My thought is to first calculate a confidence interval on the mean by dividing the time series into ensembles, one for each period, then using the standard deviation of those ensemble means to compute a confidence interval for the overall mean, using the Student-t table. This would make the number of independent observations 10, not 10000 (the total number of samples), but would give a smaller sample standard deviation. 
I would then combine this value root-sum-square with the published instrument accuracy. This method doesn't seem quite right to me. Am I off the mark?
 A: Several things spring to mind here.
The "brain dead" way to estimate things would be to take the mean of all the samples and divide by the standard deviation. But as you point out, that gives you a rather large standard deviation and it does not take advantage of everything you know. In general, such an approach would suffer very badly from aliasing: if you don't sample an exact number of wave forms, you will get huge errors in estimating the DC offset (in the extreme case imaging you are sampling just half a wave form and you can see what I mean).
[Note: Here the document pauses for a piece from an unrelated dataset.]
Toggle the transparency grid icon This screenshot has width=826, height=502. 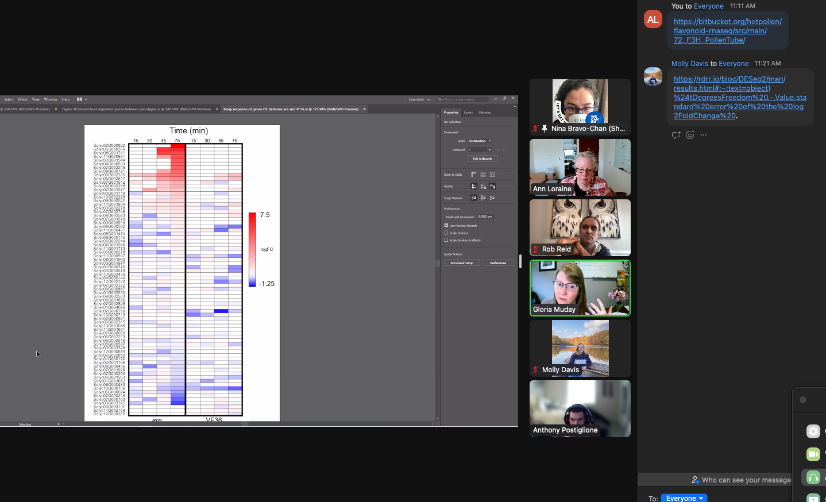[492, 175]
Usually, if the frequency is not exactly known (or not an exact multiple of the sampling frequency) you can address this issue with a windowing function (Hamming or Hanning window) which give less weight to the samples near the ends of the sampling interval, and which results in less spectral spreading. But in this case you are interested in the mean (DC, frequency 0) of the signal, so I would suggest another approach.
First - find the amplitude of the sinusoid. If you are sure that your signal frequency is exactly locked to the sampling frequency, you can do a simple DFT. In Matlab, you could do:
t = 0:9999; % not interested in actual frequency; just need 10k samples
s = sin(2*pi*t/1000); % template of sin wave - 10 complete cycles
c = cos(2*pi*t/1000); % template of cos wave
normVal = s*s'; % value you would get for an amplitude of 1
s_component = signal*s'/normVal; % multiply and add - assume signal is 10k element row vector
c_component = signal*c'/normVal; % ditto
best_fit = s * s_component + c * c_component;
residual = signal - best_fit;

Now you can process the residual: you can see if there are any other frequencies present (for example you could do an FFT), and/or you can look at the RMS value of the mean.
It's usually a good idea to study residuals carefully: it tends to show you structure that you might not see when the main signal is on top of it. So compute it, plot it, histogram it, analyze it (do a normality test) and decide how to proceed. There is no 'one size fits all' answer.
As always - ask questions if you need clarification.